1. Mastering cutlery
Mastering the humble knife and fork is tricky for children, but here is a nifty idea: Use play dough to practise. Start with play dough that has been rolled into the size and shape of a large sausage. Place it on a flat surface or plate. Then, give your child a table knife to hold in one hand and a fork in the other, and ask them to make “pointy fingers” with their forefingers. One pointy finger goes on the back of the knife near the part with the blade, with the other fingers curling around the knife handle; the other pointy finger goes on the back of fork near the tines, with the other fingers curling around the handle. You can pop a small sticker or a piece of sellotape on the knife or fork where your child will place their pointy finger, in order to give them a cue they can feel. The next step is for your child to “stab” the play dough with the fork, and hold the fork still. Encourage them to use the knife to saw back and forth, cutting the play dough while the fork stays still and steady.
2. Safe sneezes and coughs
Winter is prime time for illnesses, and it’s important to teach children how to cough and sneeze safely, which helps avoid the spread of germs. Here’s a simple three-step method. First, teach your child to trap their sneeze or cough with the inside of their elbow, or in a facial tissue. Second, explain how important it is to put the used tissue into the bin because reusing tissues spreads germs. Third, show them how to wash their hands with soap and warm water and dry them off with a clean towel, or shake them to get dry if no towels are around. Children can be tempted to sneeze into their hands and then wipe them on their trousers, so re-iterate the three-step method in a positive way and if you see your child forgetting, all you have to say is, “Remember the three steps?”
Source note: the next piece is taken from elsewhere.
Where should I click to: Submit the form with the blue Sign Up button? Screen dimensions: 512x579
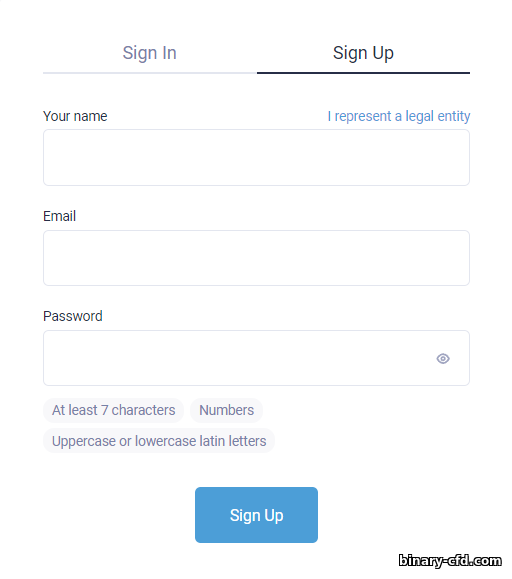pos(256,515)

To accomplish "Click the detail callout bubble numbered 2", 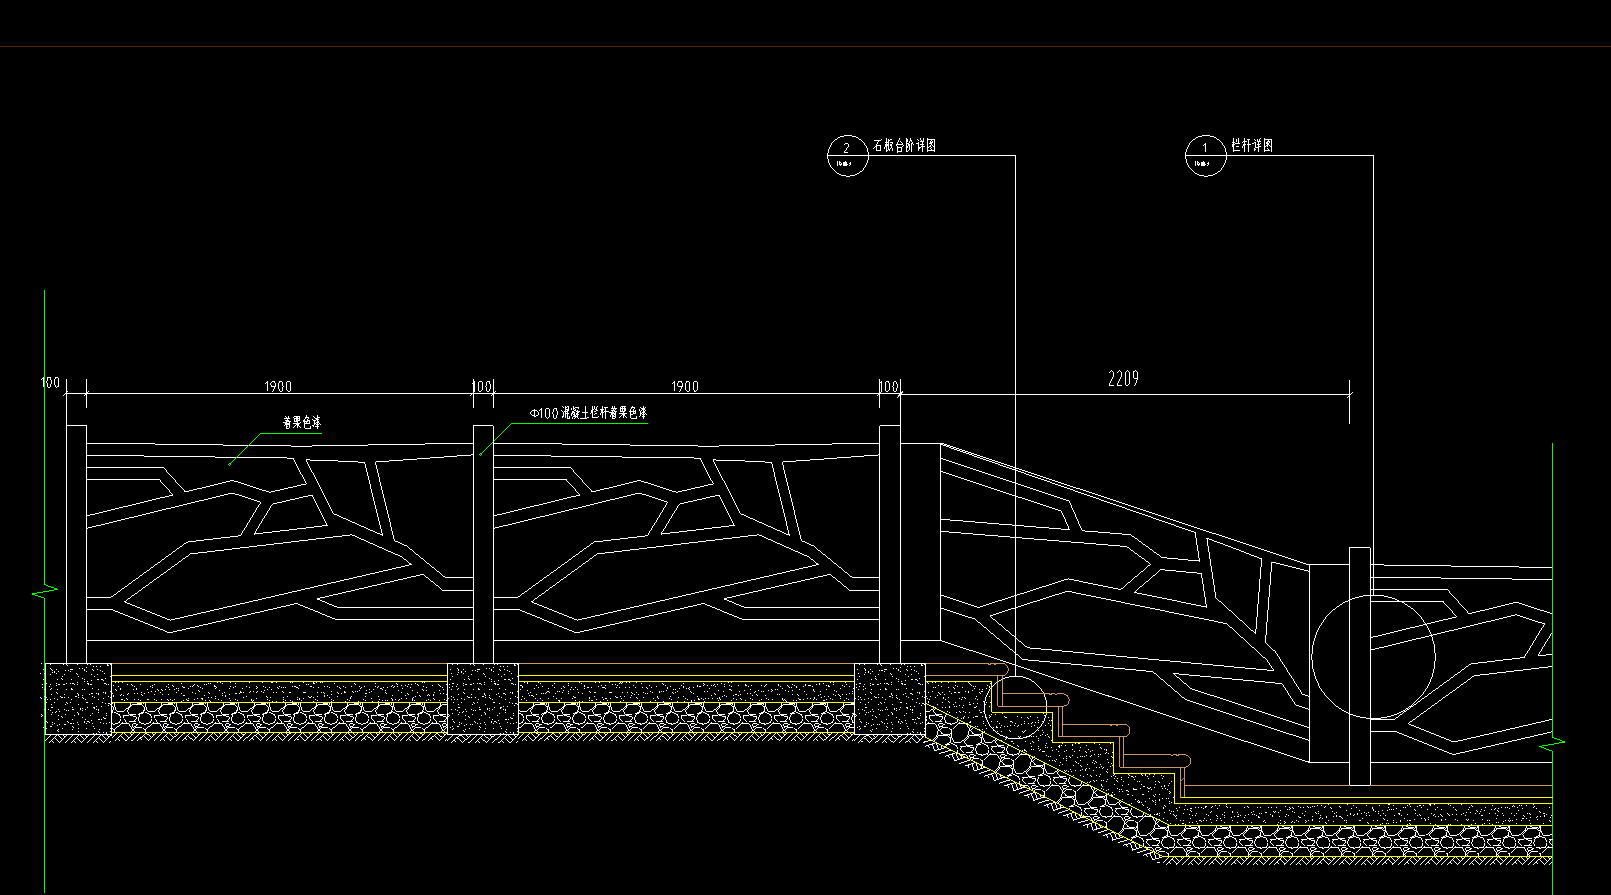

3. 4 things to never say when your child is crying
When our little ones cry, they are experiencing “big emotions” and need to know that caring adults are here to help. Here are five gentle and empathetic things to say if your child is crying.
“I can see this is hard for you”
Acknowledge that you see and hear that your child is having a tough time.
“I love you. You are safe”
Reinforce the connection between you and your child.
“I can see you are upset, but I don’t know what you need. Can you help me understand?”
Ask your child to share, in their own words, what is making them upset.
“Let’s come up with a solution together”
Working together to devise a solution helps children build problem-solving skills and process their emotions with loving support from a caring adult.
Once the situation is resolved, detail in a descriptive way how successful the intervention and solution were.